Over the past few years the number of practising midwives in the hospital and domiciliary field has changed very little. The shortage has really been caused, as the hon. Member for Itchen pointed out, by the rising birth-rate, unaccompanied by sufficient new midwives remaining in the profession.
The hon. Member referred to rates of pay offered in overseas appointments. We have to be fair and point out that Canada and countries overseas generally have to bid very high, not only in this profession but in others. They have to pay people a differential for leaving this 853 country at all; and my information is that quite a few of those people come back here.
My right hon. and learned Friend has issued a memorandum of guidance to hospital authorities but he does not intend to rest there. Arrangements are now in hand for the problem to be studied in greater detail on the spot by medical and nursing teams from my Department, who will visit areas where the shortage is most acute, to advise on remedial action and to obtain information on local difficulties as a guide to future policy.

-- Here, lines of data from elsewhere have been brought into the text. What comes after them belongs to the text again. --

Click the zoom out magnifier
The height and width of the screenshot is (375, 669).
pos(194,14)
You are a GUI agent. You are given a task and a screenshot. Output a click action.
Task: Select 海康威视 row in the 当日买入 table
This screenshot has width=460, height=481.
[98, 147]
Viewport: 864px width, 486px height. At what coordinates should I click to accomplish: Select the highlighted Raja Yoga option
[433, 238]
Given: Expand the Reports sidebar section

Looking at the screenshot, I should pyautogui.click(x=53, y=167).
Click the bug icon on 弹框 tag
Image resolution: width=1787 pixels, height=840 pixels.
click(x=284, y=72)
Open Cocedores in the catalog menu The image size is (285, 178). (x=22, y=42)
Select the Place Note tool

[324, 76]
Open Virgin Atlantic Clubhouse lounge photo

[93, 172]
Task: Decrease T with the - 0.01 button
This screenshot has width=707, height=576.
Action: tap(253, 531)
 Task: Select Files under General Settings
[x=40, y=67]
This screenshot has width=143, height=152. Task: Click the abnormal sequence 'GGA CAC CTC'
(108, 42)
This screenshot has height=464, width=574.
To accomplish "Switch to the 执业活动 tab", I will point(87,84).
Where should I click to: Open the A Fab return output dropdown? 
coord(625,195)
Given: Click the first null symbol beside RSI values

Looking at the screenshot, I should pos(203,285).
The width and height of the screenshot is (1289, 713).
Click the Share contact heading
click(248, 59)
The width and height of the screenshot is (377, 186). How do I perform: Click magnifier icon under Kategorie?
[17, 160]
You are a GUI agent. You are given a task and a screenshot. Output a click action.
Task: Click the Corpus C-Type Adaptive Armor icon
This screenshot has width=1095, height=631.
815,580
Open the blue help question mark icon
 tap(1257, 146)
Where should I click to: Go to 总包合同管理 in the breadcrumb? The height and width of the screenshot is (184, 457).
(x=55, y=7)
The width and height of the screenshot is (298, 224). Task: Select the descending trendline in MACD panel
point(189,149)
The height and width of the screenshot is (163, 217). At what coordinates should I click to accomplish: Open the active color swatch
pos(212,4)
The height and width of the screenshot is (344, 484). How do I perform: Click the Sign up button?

854 I hope that what I have said will show how seriously we regard this matter, and the steps which we have taken to apply expert knowledge and experience to the subject. Our intention to benefit by and apply the results of these inquiries will, I hope, commend itself to the hon. Member for Itchen and my hon. Friend the Member for Test. I assure them that it is a subject in which I shall continue to take the closest personal interest.
§ Question put and agreed to.
§ Adjourned accordingly at twenty-nine minutes past Eleven o'clock.